What Carter Should Have Said in Cuba

Thursday, March 31, 2011
By young pro-democracy activist Aramis L. Perez in Fox News:
 
During his visit to Cuba this week, former President Jimmy Carter packed an international media spotlight with his guayabera, affording him an opportunity to refocus the international conversation on Cuba on the efforts of the pro-freedom Resistance to achieve a democratic transition, and the injustices suffered by the people on the island at the hands of the Communist regime.

Instead, the Nobel Peace Prize laureate passed up the chance to stand squarely on the world stage for the Cuban people's democratic aspirations – embodied in the nonviolent action valiantly undertaken by the freedom movement despite the regime's reprisals, including beatings, imprisonment, and torture – and chose to bolster causes important to the dictatorship.

Yes, he met with some members of civil society and the Cuban Resistance. He reportedly expressed hope for the Cuban people to enjoy freedom of speech, assembly, and travel and for the enforcement of international rights standards.

But then Carter called for the release of five convicted members of the regime's "Wasp" spy network serving sentences in US prison. Ringleader Gerardo Hernandez is serving life for charges including contributing to the murders of Carlos Costa, Armando Alejandre, Mario de la Peña, and Pablo Morales in the 1996 shootdown over international waters of civilian aircraft flown by humanitarian group Brothers to the Rescue.

Carter's position was to excuse these heinous crimes.

As an American son of Cuban exiles, and a supporter of the Cuban Resistance, I wonder what might have been had Carter chosen a more honorable course.

Picture the onetime head of state and government of the United States pausing before that roomful of world media. They wait to ask about American citizen Alan Gross, who worked to give Cuban Jews access to communications technology and was held hostage for over a year before being unjustly sentenced to 15 years imprisonment. His release has been sought by the Obama administration, Jewish groups, and the Cuban-American community, among others. They wait to hear about US economic sanctions, which Carter subsequently claimed impeded the regime from undertaking significant reform. He neglected to explain, though, exactly how the lack of business dealings between American companies and the Cuban nomenklatura prevent the regime from releasing all political prisoners, legalizing non-Communist political activity and scheduling free and fair elections, the conditions in US law for lifting those sanctions.

Then imagine him surprising all concerned by saying something like this:

"I met with a number of representatives of Cuban civil society and the pro-democracy movement today. Among them were Dr. Oscar Elias Biscet, a Nobel Peace Prize candidate, and pioneering nonviolent freedom activist; Laura Pollan and other members of the Ladies in White who have marched every Sunday for years for the release of political prisoners; Angel Moya Acosta and other former Amnesty International prisoners of conscience; Yoani Sanchez and Claudia Cadelo, award-winning bloggers, and others who overcome great obstacles to free expression. In Dr. Biscet, I see a man whose work deserves to be recognized by the Nobel Committee. As a former Peace Prize recipient, I support his nomination.

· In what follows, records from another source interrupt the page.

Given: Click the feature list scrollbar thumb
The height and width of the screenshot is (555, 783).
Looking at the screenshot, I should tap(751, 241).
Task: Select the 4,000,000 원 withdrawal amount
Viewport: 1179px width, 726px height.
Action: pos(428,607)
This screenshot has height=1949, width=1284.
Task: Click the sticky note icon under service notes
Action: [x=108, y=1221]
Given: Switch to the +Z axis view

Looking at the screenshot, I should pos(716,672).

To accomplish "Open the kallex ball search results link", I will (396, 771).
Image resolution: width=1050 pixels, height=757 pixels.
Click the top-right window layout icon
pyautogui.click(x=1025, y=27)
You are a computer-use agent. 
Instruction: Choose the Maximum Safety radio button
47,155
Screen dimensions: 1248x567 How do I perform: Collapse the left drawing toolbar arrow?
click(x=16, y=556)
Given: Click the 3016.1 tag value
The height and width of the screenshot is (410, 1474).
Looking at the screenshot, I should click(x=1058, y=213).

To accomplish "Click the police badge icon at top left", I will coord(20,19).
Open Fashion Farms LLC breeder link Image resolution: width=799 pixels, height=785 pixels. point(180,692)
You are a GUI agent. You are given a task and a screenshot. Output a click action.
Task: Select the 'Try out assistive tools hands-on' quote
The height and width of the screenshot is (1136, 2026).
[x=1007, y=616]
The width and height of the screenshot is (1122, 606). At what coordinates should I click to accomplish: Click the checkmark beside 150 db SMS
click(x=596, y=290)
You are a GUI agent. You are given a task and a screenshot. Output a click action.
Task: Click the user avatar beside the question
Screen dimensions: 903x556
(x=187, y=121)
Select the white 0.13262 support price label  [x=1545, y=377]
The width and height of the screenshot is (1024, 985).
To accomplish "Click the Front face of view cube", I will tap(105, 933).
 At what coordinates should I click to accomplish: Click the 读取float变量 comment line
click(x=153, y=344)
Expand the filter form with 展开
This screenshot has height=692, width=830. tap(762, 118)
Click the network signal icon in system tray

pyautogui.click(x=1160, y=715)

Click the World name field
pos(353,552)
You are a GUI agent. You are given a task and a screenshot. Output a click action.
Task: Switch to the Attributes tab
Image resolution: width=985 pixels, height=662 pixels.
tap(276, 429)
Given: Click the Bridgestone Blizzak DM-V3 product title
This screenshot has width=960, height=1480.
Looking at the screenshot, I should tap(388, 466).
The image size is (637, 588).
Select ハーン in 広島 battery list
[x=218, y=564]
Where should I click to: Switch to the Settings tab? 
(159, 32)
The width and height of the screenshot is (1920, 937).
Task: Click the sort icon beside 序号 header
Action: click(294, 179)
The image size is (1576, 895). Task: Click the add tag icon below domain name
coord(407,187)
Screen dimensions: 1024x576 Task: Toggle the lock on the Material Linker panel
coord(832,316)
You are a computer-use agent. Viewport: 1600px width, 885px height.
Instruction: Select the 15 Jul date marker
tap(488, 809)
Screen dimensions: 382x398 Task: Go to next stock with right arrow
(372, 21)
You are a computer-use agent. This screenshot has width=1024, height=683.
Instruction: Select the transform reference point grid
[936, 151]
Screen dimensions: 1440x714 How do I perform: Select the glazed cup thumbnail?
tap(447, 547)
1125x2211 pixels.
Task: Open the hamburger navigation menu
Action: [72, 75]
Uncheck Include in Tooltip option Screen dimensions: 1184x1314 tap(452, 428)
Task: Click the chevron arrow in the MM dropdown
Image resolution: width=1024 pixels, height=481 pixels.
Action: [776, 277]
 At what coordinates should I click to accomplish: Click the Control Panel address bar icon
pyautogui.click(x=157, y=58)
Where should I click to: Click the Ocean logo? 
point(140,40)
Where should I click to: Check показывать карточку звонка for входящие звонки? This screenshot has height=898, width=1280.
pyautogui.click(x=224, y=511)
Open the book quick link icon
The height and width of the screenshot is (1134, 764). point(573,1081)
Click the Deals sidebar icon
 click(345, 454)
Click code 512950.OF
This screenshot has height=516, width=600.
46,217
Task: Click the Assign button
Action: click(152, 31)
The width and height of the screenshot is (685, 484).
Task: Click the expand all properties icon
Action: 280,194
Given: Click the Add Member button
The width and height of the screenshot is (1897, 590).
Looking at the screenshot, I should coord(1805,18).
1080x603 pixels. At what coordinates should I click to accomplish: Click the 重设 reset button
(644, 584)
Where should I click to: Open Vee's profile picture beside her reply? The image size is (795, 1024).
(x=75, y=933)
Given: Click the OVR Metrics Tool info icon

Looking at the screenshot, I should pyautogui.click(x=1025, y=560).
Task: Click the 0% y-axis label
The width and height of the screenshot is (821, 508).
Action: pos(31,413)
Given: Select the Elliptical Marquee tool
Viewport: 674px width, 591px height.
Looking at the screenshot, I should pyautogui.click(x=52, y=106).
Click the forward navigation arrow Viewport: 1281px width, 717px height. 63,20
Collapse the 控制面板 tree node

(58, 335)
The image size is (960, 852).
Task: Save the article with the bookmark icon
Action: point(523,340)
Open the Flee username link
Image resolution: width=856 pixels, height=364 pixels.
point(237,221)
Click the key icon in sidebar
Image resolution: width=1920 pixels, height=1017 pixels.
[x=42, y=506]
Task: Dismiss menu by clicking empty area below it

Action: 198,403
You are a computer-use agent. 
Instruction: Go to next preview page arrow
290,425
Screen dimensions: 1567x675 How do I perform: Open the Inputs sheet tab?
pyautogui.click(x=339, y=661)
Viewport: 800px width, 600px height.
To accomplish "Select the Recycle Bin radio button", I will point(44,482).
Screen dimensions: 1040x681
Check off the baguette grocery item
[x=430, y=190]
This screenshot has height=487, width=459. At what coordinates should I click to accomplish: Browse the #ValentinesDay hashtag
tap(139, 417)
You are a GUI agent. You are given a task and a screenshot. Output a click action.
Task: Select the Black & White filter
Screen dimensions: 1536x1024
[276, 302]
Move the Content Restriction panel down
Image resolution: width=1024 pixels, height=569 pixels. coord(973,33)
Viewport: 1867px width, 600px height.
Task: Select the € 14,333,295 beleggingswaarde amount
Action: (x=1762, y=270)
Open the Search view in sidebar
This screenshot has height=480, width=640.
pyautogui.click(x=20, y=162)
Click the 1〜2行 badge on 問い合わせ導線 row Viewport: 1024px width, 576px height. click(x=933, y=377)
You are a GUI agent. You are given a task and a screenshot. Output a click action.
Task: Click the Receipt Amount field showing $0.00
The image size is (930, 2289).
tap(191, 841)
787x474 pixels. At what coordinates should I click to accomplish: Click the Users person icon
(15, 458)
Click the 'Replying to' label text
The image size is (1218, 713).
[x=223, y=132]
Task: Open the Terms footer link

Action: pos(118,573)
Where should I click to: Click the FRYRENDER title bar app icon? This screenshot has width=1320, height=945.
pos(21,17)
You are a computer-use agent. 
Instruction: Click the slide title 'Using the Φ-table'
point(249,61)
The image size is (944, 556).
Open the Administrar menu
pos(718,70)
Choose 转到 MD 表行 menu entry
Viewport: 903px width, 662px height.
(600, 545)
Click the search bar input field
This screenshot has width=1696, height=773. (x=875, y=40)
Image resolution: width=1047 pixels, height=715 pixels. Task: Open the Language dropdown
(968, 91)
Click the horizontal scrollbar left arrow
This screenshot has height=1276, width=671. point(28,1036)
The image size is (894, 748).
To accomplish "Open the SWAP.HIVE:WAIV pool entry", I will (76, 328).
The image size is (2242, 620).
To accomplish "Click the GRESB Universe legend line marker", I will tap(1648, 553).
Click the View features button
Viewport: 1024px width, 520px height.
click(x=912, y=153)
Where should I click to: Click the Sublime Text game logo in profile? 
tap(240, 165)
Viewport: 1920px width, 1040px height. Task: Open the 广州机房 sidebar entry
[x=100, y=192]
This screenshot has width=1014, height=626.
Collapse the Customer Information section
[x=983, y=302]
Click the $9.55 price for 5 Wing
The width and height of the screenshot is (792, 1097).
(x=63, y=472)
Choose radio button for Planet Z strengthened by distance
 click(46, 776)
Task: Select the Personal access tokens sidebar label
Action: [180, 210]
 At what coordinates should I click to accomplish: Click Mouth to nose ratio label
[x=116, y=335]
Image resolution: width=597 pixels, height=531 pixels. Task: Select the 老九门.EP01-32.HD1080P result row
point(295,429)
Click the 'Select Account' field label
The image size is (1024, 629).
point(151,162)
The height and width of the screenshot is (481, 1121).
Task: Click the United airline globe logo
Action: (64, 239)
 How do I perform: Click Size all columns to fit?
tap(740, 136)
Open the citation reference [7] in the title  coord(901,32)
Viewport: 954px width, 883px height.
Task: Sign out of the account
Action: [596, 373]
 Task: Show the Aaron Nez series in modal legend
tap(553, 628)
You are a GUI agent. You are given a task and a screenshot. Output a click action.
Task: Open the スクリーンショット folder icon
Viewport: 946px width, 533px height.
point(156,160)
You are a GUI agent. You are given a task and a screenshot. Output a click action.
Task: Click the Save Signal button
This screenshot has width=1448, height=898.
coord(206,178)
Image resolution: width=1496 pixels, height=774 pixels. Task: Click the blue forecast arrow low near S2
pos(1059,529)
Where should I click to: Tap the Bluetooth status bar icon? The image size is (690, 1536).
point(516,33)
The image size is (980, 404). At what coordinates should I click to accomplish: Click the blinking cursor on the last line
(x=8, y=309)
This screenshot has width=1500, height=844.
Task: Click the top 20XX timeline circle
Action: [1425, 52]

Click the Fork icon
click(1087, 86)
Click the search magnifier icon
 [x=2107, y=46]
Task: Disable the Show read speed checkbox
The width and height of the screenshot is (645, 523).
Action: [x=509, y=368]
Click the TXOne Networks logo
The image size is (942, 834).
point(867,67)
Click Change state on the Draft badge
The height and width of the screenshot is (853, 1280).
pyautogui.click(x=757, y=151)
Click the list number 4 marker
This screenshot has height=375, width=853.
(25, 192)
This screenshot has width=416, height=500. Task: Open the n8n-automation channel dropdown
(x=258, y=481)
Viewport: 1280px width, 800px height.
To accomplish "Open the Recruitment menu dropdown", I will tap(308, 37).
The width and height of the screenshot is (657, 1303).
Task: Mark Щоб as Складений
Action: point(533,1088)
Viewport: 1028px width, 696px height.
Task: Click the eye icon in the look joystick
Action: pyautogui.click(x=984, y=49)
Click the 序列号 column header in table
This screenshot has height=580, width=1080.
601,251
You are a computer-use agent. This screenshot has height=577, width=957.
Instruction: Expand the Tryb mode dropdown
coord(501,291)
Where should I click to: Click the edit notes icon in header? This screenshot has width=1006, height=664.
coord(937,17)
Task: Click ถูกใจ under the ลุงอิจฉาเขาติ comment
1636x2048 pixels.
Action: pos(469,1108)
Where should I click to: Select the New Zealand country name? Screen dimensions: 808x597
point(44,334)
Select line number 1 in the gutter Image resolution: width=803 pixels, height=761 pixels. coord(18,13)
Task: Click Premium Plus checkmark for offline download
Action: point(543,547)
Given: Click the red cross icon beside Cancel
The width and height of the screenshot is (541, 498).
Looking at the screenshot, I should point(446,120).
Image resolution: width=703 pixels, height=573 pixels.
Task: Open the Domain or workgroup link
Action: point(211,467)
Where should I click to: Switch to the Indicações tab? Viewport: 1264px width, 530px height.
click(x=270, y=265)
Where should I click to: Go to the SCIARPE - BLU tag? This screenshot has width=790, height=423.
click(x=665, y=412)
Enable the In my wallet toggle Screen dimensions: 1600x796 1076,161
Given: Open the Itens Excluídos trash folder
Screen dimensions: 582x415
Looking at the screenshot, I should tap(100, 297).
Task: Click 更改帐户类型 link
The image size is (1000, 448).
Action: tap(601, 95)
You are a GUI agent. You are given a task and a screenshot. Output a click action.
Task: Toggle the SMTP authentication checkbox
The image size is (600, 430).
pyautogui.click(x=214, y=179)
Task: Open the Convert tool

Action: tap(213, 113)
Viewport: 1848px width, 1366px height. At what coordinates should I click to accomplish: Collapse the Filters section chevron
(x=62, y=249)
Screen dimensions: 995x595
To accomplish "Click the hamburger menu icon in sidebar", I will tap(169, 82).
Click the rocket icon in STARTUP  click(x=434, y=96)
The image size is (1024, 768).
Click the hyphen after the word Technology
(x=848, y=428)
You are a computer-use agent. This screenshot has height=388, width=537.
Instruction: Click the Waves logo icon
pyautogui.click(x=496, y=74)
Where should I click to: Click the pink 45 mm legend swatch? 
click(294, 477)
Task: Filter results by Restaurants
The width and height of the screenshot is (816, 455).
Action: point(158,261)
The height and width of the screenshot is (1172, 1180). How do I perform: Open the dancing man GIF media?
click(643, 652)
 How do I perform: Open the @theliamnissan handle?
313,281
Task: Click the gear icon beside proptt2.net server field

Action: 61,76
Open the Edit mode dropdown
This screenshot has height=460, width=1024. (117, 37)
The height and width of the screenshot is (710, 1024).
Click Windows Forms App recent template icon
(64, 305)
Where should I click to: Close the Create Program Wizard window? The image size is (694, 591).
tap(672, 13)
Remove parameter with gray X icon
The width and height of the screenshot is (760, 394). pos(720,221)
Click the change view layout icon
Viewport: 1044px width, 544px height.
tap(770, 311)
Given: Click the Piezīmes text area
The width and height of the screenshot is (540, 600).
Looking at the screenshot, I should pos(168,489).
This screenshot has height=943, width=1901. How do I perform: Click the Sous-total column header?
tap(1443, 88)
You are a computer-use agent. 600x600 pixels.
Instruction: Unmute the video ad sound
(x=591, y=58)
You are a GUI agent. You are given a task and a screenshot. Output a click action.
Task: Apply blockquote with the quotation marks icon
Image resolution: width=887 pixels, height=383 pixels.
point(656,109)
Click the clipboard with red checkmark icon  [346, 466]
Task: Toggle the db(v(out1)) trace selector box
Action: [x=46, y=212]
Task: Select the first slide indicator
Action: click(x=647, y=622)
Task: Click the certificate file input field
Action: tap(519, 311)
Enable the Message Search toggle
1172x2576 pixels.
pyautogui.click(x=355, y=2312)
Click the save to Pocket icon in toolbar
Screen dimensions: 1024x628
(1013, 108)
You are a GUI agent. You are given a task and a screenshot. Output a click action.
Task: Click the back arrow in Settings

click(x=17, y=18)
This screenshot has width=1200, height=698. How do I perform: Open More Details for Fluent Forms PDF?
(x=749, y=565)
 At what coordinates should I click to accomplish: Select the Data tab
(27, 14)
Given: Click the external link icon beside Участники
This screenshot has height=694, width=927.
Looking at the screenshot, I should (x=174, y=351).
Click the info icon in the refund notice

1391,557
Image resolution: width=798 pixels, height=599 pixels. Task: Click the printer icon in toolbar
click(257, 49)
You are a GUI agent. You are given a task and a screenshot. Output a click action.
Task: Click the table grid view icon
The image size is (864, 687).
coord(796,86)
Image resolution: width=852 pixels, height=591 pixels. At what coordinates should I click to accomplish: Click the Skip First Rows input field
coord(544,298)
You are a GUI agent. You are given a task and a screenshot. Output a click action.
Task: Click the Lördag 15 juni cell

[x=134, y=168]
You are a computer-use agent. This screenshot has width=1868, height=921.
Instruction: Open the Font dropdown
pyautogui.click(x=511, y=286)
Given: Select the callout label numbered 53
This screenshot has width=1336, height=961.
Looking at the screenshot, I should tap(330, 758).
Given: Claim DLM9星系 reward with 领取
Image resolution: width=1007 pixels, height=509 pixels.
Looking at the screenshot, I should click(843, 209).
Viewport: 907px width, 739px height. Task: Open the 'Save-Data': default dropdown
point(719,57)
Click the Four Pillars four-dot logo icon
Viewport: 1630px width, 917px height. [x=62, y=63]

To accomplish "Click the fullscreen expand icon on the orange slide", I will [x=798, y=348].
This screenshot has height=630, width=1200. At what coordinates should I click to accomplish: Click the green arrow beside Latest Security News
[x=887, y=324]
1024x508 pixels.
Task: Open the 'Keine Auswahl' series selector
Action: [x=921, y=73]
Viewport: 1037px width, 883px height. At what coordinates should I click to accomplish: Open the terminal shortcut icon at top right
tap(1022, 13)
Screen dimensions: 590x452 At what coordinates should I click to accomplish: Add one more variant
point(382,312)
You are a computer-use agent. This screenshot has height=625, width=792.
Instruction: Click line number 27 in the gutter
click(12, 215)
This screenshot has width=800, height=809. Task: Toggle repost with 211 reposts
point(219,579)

Today, I ask why citizens like these are denied a say in their country's future. I ask why they are portrayed on State television as 'Pawns of the Empire' for exercising basic rights and for using the Internet to connect with fellow citizens and friends abroad.

Cuba has been under one-party rule for 52 years. The Cuban people have been told falsely that my country and the American people wish to do them harm. Cubans know this is not the case, and for those who do not, let me assure you my fellow citizens want to see your country flourish, and for you to enjoy the same liberties and
opportunities we do.

The Cuban people deserve a government that respects their freedom, chosen through free and fair elections. I urge world leaders to join me in calling for these elections. I pledge my support, and the Carter Center's, to this enterprise which could mark the beginning of a new chapter in Cuban history written by the Cuban people themselves, free from the fear of oppression."

President Carter could have leveraged the prestige of the office he once occupied, the status enjoyed by his Center, and the international media spotlight he brought with him to Havana to offer Cuba's nonviolent freedom movement a boost that would have registered in the world's newsrooms, among policymakers, and in real world and online forums. But he did not.